High-risk medical devices aren’t studied enough before and after hitting the market, according to new research that questions a popular bill that would speed the process of approving such devices.
The Food and Drug Administration generally wants device companies to conduct two robust clinical trials to examine high-risk equipment. But a new study of nearly 30 such products found the number and quality of pre- and post-market studies varied widely.
The devices examined include stents, heart valve and hip implants and catheters.
The finding comes amid a major push by the House Energy and Commerce Committee to get the 21st Century Cures Act signed into law.
The bill, which passed the House by a wide margin last month and is now before the Senate, creates a new approval pathway for breakthrough medical devices that treat life-threatening diseases. Critics took aim at the fast pathway.
“I am not exactly sure that this pathway is really needed,” said Joseph Ross, associate professor at Yale University and the senior author of the study. “I don’t think the regulatory burden is so high that we need to reduce evidentiary standards.”

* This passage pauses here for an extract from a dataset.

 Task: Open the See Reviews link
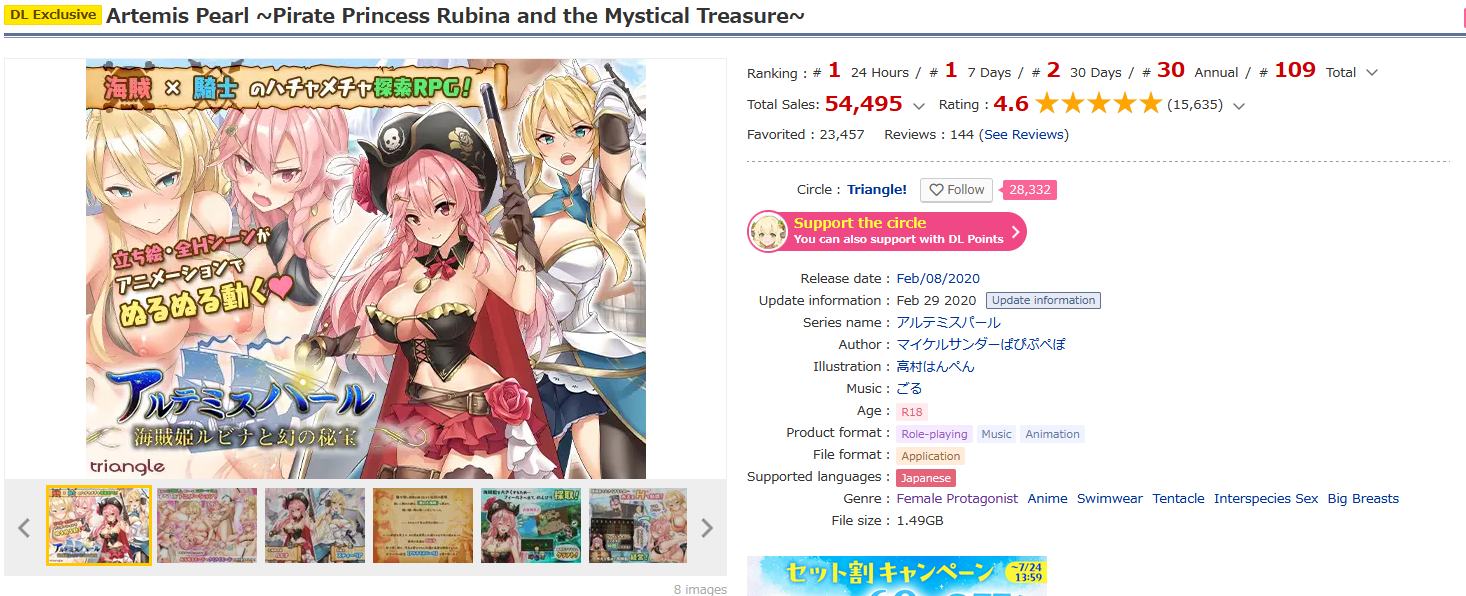tap(1026, 135)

A July op-ed in the New York Times questioned whether the breakthrough pathway will allow devices to be approved on anecdotal information rather than hard scientific studies.

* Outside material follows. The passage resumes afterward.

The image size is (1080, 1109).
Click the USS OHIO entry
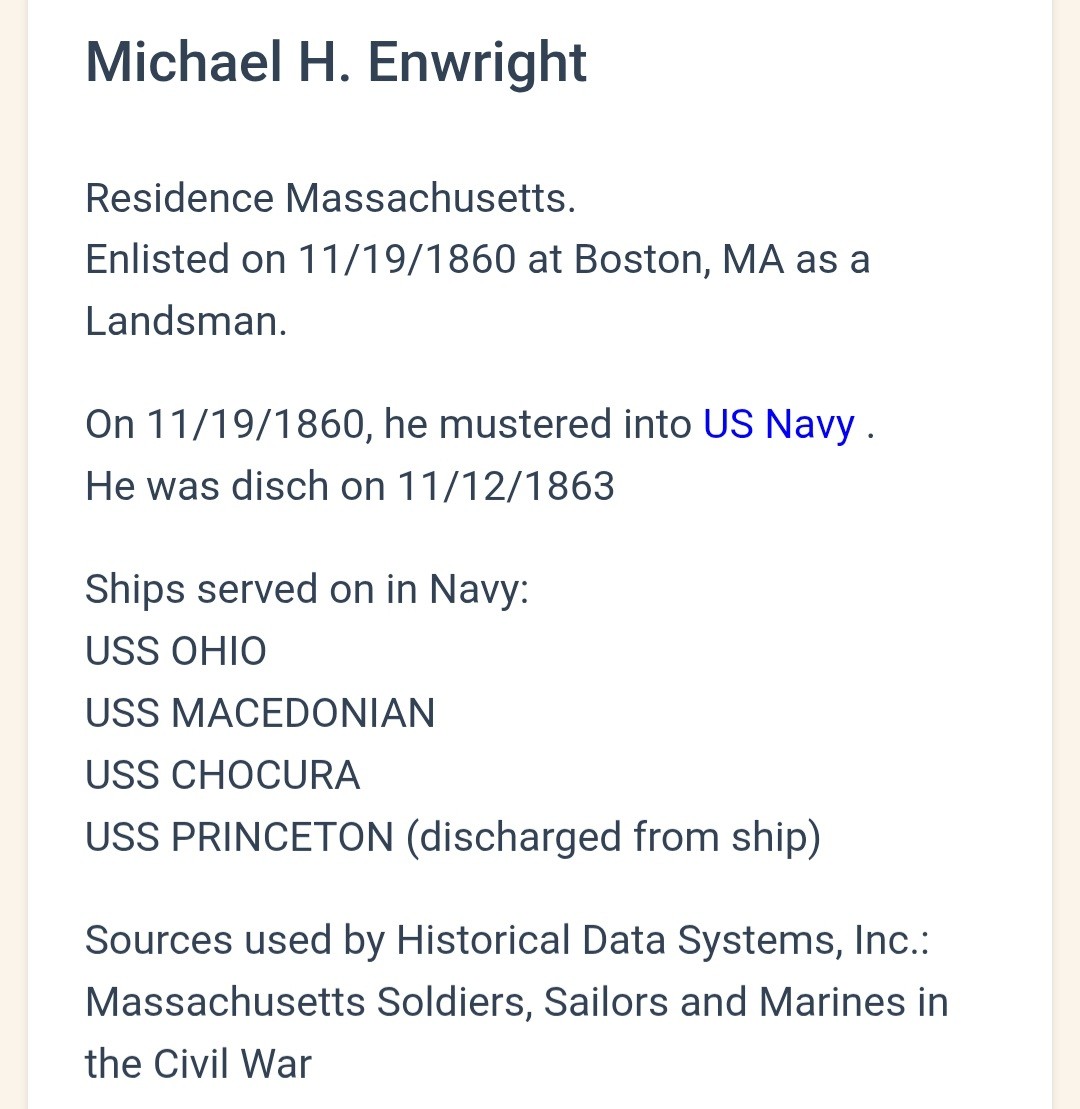(x=176, y=652)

“The 21st Century Cures Act would subject millions of Americans to unsafe or untested medical devices,” according to cardiologists Rita F. Redberg and Sanket S. Dhruva.
The bill’s proponents hit back hard. Nothing in the bill would change the agency’s approval standards, and the FDA can still pull unsafe devices, according to an op-ed written by the device group Advanced Medical Technology Association.

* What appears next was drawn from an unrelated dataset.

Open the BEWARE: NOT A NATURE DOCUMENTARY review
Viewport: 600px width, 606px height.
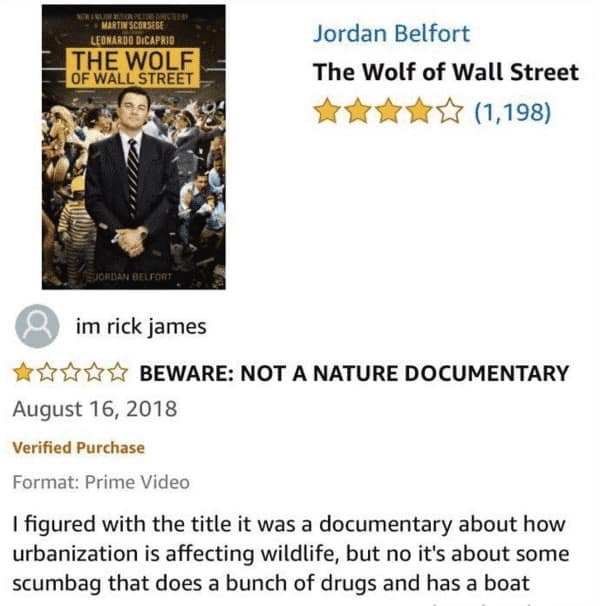pos(354,373)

“The legislation explicitly states that this information may be used to supplement clinical trial data, not supplant the rigorous agency standards already in place,” according to another editorial by Marc Boutin, chief executive of the National Health Council, a coalition of patient groups and health-related organizations.
The new study of high-risk devices took aim at the implementation of those approval standards.
Researchers looked at the 28 products approved by the FDA from 2010 to 2011. There were 286 clinical studies of these devices, with 82 before approval and 204 after.
Researchers found that about half of the premarket studies didn’t compare the device to the current method of treatment.
In addition, five of the 28 devices didn’t have any post-market trials and only three or fewer studies were identified for 46 percent of the devices, the study found.
The FDA usually asks for at least one post-approval study of a high-risk device, but there is no hard-and-fast rule.
Ross said he would like to see additional studies on a device that had only one premarket study.
The study found a major problem with the length of time it takes to get a post-approval trial finished. About 13 percent were completed three to five years after FDA approval.
Ross said such trials should be wrapped up sooner, especially if the evidence used to approve a device wasn’t robust.
The FDA told the Washington Examiner that some post-approval studies are longer than three to five years so the time shouldn’t be worrisome. The agency said it uses a variety of sources to rigorously review and monitor devices, such as medical device safety reports sent by device manufacturers.
AdvaMed told the Examiner it supports rigorous post-market surveillance, but it is important to balance that burden against the needs of patients.
“Requirements that are too burdensome will discourage development and dissemination of new treatments and cures,” the group said.
The group said the use of unique device identifiers that put universal barcodes on products to identify them quickly and electronic medical records could further strengthen post-market regimens.